**DATA LISTING:**
= Beginning of Section =

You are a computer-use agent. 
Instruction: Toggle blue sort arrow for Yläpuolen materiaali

= End of Section =
= Beginning of Section =

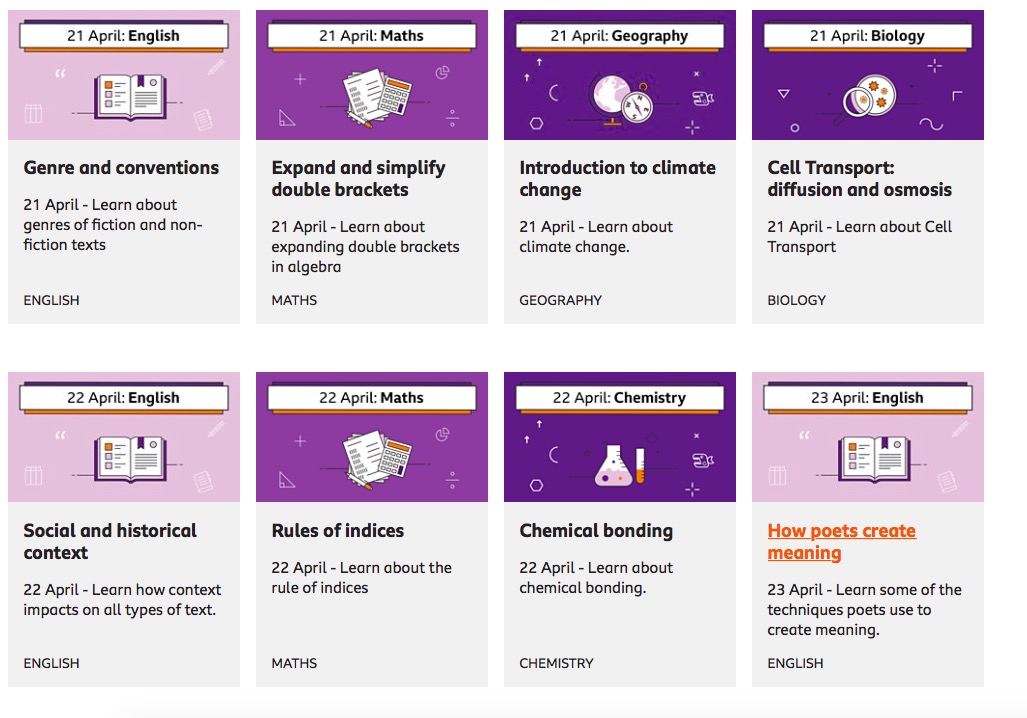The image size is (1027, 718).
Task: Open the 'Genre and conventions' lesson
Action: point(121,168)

= End of Section =
= Beginning of Section =

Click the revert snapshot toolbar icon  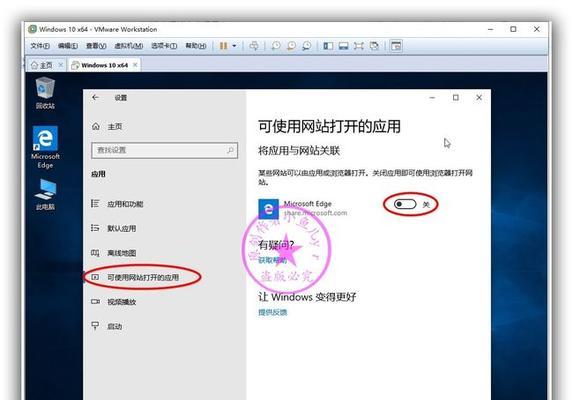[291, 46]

= End of Section =

**YOUR GOAL:**
For the material above, reproduce exactly the lines from the line with "You are a computer-use agent." to the line with "Instruction: Toggle blue", inclusive, and exclude all others.

**ANSWER BOX:**
You are a computer-use agent. 
Instruction: Toggle blue sort arrow for Yläpuolen materiaali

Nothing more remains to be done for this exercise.